• _Goal of the exercise_
Of the entries below, restate word for word only the section that runs from the line with "Given: Toggle Flag / Unflag on this message" to the line with "Task: Click 查看详情 for 智能感官测试 article", counting both ends.

╭─ Records for the exercise

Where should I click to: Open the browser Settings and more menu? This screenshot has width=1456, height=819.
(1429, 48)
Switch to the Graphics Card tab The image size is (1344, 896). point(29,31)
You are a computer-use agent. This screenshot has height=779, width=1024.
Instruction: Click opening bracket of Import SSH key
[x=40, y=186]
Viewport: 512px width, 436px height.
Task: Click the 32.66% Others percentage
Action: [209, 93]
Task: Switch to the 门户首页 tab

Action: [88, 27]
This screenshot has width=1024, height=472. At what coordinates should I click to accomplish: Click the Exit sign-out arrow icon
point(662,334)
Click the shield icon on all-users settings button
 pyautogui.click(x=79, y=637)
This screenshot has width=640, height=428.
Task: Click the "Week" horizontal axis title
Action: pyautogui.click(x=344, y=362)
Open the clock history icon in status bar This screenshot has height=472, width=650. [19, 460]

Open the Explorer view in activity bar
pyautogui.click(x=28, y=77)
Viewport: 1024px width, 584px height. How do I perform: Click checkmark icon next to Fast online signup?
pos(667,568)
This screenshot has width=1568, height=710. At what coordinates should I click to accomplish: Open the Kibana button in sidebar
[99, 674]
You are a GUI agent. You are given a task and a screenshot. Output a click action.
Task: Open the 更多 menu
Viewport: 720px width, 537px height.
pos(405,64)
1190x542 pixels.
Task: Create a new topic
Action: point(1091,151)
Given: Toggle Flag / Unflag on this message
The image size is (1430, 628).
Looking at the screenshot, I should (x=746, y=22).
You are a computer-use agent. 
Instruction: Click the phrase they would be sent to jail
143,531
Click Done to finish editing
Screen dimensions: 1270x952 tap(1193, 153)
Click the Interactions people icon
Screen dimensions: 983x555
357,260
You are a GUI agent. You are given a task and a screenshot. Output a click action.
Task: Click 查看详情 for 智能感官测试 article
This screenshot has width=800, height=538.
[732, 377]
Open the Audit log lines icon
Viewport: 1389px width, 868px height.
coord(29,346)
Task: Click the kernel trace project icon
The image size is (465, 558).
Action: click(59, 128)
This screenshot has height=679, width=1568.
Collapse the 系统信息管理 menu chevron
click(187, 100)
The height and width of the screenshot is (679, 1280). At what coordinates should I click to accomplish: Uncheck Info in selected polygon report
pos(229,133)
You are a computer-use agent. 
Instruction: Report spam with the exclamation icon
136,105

╰─

• _Task output_
Given: Toggle Flag / Unflag on this message
The image size is (1430, 628).
Looking at the screenshot, I should (x=746, y=22).
You are a computer-use agent. 
Instruction: Click the phrase they would be sent to jail
143,531
Click Done to finish editing
Screen dimensions: 1270x952 tap(1193, 153)
Click the Interactions people icon
Screen dimensions: 983x555
357,260
You are a GUI agent. You are given a task and a screenshot. Output a click action.
Task: Click 查看详情 for 智能感官测试 article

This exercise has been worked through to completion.